§ TASK DETAILS: Lay out every line of the material below as a Markdown table with the columns Row and Line, skipping any blank lines. Leave the pictures out of your answer.

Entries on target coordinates

--- Begin ---

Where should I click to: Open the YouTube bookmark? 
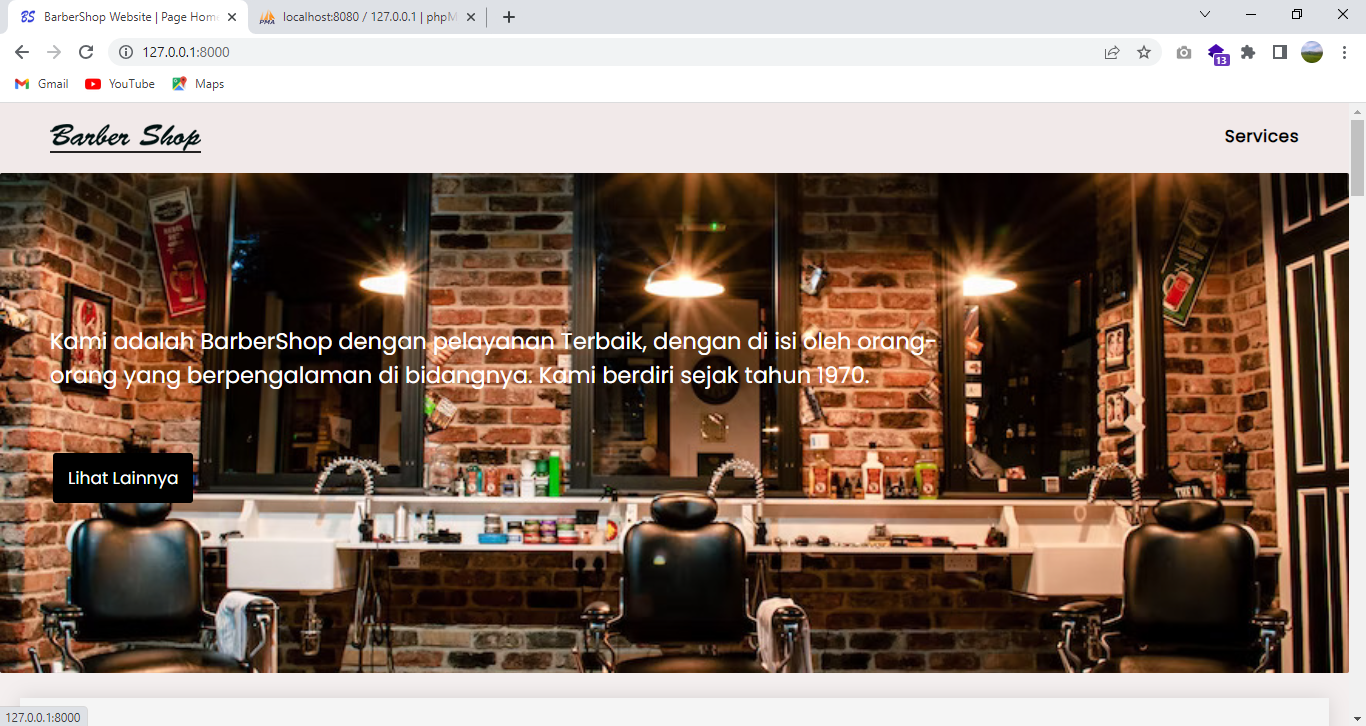[120, 84]
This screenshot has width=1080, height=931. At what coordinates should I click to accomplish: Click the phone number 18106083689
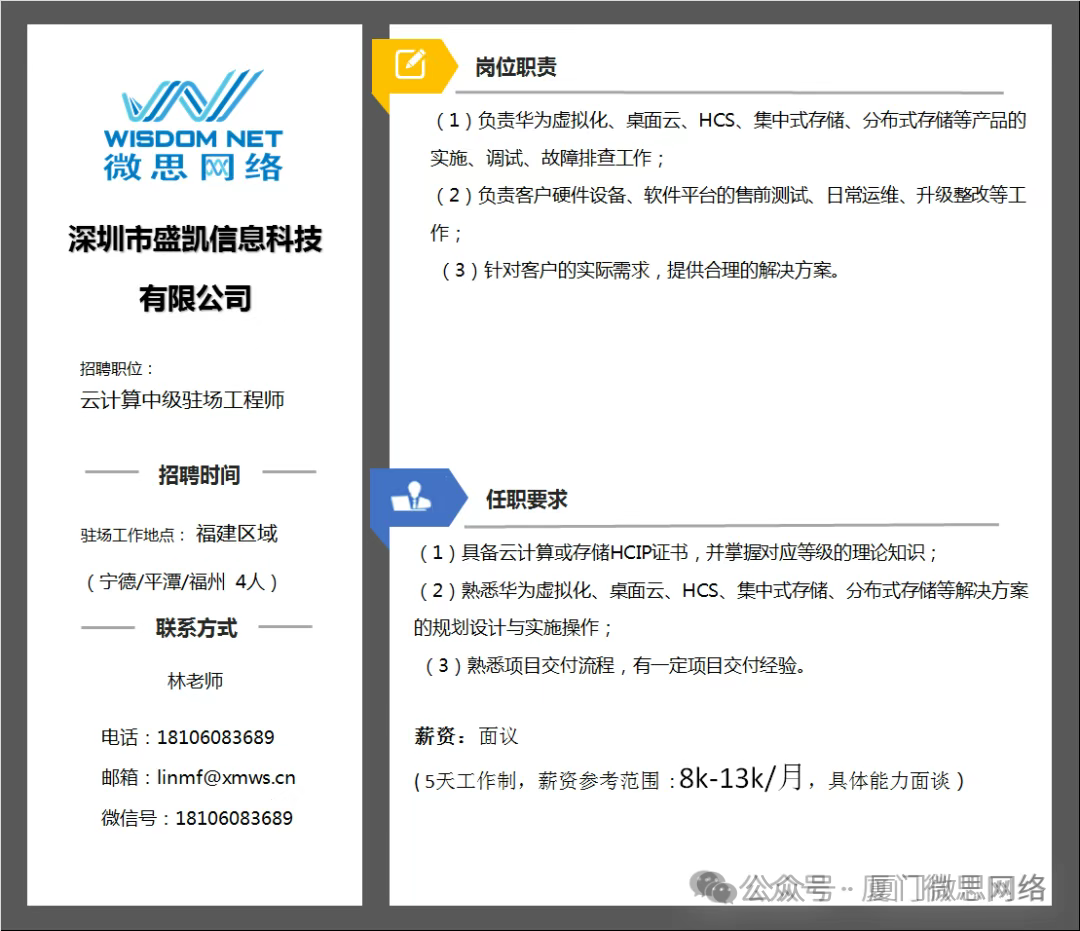click(215, 737)
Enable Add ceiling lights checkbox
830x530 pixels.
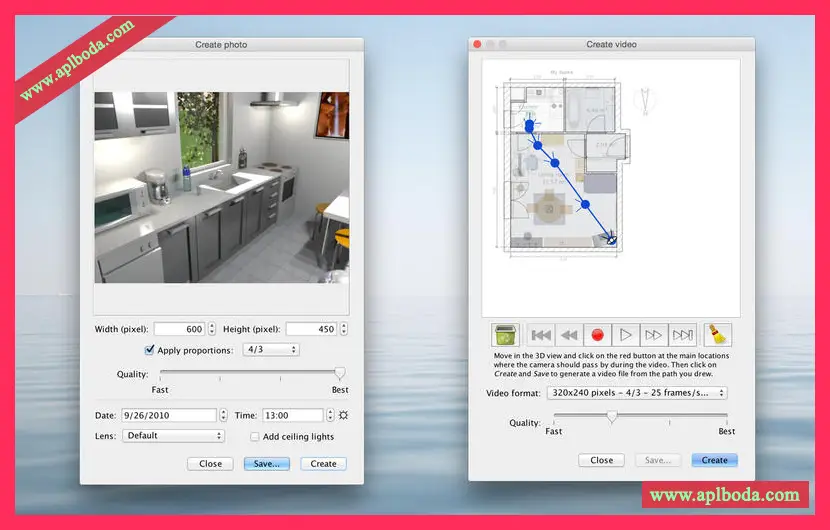[254, 436]
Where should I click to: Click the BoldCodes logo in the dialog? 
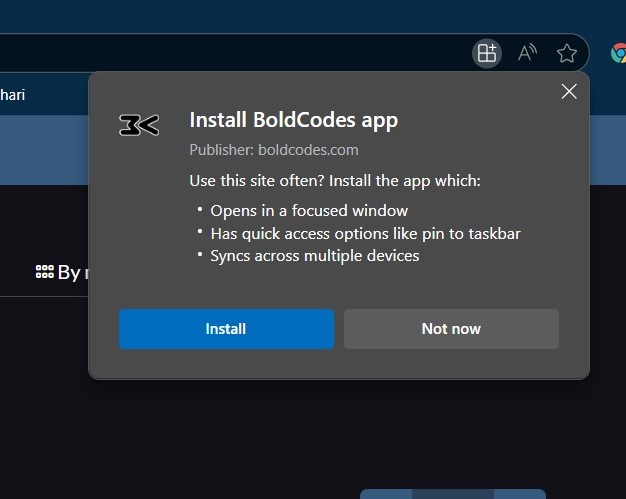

--- End ---

§ WRITTEN SOLUTION:
| Row | Line |
|---|---|
| 1 | Where should I click to: Open the YouTube bookmark?  |
| 2 | [120, 84] |
| 3 | This screenshot has width=1080, height=931. At what coordinates should I click to accomplish: Click the phone number 18106083689 |
| 4 | click(215, 737) |
| 5 | Enable Add ceiling lights checkbox |
| 6 | 830x530 pixels. |
| 7 | [254, 436] |
| 8 | Where should I click to: Click the BoldCodes logo in the dialog?  |